The server that we want to be primary will failover to the secondary server but the databases/AGs will stay with that secondary server (marked as Primary) They do not Failback. I suspect it is because, in Failover Cluster Manager both are marked as Preferred Owners.
Figuring that it would be as easy as unchecking the secondary server so both are Possible Owners but only the primary server was a Preferred Owner would be the solution. Making this change (unchecking the secondary server) seems to revert back to both being selected as Preferred Owners. Sometimes in minutes, sometimes in a hour or more (not sure how long).
am I on the right track, is the problem that the secondary server should NOT be a Preferred Owner?
How do I correct this if the GUI is enforcing the original settings?
This has driven me to my wits end over a few months. Even considered setting up a nightly reboot to force failback.
We would like Server 1 to be the top dog. Server 2 is the failover point. The idea would be that when Server 1 goes down the databases failover to Server 2. When Server 1 comes back, Server 2 hands the databases back and quietly fades into the background waiting for the day it can be the hero again.
One reason this is a problem is that Server 2 is Read-Only. Scripts that import data will fail when the primary connection is to Server 2 for too long. From everything that I've read it appears possible but the how of it seems to be contentious.
You're saying this feature was implemented, added into the settings but has never worked, can't work, and is just impossible? That seems very odd that failback is offered but can't be done?
Making one server always be primary isn't a feature of Availability Groups that I know of. Sorry Windows clustering has the concept of preferred nodes (I think) but AGs don't. The AG is mainly using the cluster for quorum and to handle the shared name and IP.
I had a client that tried to make that work and it caused them no end of trouble. You are much better to think of it as two equal servers that can each host the databases. You are best served to design applications and such so they don't care which server they run on.
If you really want one to be a primary, the only work around I know of is to write a script that runs every so often on the "wrong" and fail back to the "right" node.
As far as importing data, I think you'll be much happier if you can make those run when either server is the primary. That usually means moving them off the AG nodes or having some way to run it from either node. You can use sys.fn_hadr_is_primary_replica to determine if a node is currently the primary.

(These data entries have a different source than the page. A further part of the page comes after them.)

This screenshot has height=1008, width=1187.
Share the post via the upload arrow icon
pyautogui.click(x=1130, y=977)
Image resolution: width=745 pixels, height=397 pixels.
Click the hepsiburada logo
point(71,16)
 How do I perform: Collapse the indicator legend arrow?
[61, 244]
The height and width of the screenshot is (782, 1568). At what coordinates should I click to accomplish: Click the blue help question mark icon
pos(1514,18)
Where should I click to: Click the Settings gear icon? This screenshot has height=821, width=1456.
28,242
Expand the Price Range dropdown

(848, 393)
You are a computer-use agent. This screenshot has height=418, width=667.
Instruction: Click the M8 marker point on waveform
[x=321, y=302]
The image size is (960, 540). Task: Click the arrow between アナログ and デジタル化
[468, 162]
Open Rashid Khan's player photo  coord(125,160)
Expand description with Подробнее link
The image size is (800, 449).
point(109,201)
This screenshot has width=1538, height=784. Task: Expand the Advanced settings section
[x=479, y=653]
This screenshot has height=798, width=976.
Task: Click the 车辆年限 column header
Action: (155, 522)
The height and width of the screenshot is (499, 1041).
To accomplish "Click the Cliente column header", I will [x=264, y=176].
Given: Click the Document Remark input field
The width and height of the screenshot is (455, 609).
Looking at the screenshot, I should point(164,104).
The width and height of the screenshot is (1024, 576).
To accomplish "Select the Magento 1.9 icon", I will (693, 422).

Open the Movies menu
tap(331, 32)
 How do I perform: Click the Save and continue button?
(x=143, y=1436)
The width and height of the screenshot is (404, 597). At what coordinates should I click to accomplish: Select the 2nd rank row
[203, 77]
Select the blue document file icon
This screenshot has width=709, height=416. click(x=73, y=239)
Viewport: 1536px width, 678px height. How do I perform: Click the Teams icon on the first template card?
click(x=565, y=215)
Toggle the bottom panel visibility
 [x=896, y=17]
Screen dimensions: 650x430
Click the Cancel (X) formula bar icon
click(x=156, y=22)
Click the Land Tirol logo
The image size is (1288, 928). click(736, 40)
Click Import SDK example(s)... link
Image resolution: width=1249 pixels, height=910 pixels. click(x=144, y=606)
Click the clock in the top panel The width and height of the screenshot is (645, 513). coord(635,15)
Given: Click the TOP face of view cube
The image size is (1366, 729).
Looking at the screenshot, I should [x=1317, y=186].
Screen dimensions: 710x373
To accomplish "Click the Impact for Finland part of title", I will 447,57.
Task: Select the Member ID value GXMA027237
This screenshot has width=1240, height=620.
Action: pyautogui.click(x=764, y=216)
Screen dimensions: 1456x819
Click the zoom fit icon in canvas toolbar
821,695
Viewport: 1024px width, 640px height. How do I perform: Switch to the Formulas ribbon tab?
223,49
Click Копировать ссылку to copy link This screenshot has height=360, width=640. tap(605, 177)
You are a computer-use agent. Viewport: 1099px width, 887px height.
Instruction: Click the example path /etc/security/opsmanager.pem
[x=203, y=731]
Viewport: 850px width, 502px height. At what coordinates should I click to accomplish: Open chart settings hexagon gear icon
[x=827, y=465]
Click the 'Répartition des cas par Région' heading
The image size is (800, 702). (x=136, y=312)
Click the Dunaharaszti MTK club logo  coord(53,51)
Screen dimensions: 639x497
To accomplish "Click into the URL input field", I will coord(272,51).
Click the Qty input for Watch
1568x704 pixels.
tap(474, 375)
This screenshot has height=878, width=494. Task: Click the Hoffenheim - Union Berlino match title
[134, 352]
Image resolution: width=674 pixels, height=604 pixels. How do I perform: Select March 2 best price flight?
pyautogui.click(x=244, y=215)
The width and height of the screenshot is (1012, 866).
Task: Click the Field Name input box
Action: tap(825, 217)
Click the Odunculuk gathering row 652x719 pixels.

That option is for an FCI instance - not for availability groups. The cluster manager does not manage failover or failback for availability groups - that is managed within SQL Server.
Part of the problem is how that secondary is configured and the current mode. Once you failover to the secondary the new primary will be switched to asynchronous - because the old primary is no longer available. When the old primary is back up and available SQL Server can switch to synchronous mode if (and only if) the databases in the AG are fully synchronized.
Until all databases in the AG are fully synchronized - a failover cannot be performed automatically. You can force the failover but that might (could) cause data loss...
Failover Cluster Manager knows nothing about the state of the databases and therefore cannot initiate a failover event.
Thanks for the clarification guys. This has helped in digging in our heals and telling the department that has the issue they need to rewrite their code.
For this type of configuration - I would recommend 3 nodes and 2 secondaries. Two of the nodes would be configured for HA with the 3rd node configured for read-only. At no time would you allow an automatic failover to the 3rd node - it would be setup as asynchronous only and would not include a listener.
Users would access the read-only secondary directly so all imports/exports/reports would always reference that node specifically.
In this configuration - you could even setup the HA nodes using a traditional FCI. That would require reinstalling though so probably not an option at this point. With that setup you would have 2 AG's - the HA AG with automatic failover and a listener and the RO AG with manual failover and asynchronous and no listener.
You could also reconfigure the cluster and add a file/disk quorum - and then set the node weight on the RO node to 0. This would allow the RO node and one of the HA nodes to be down at the same time without impacting the cluster.
There are many more options...depending on your goal.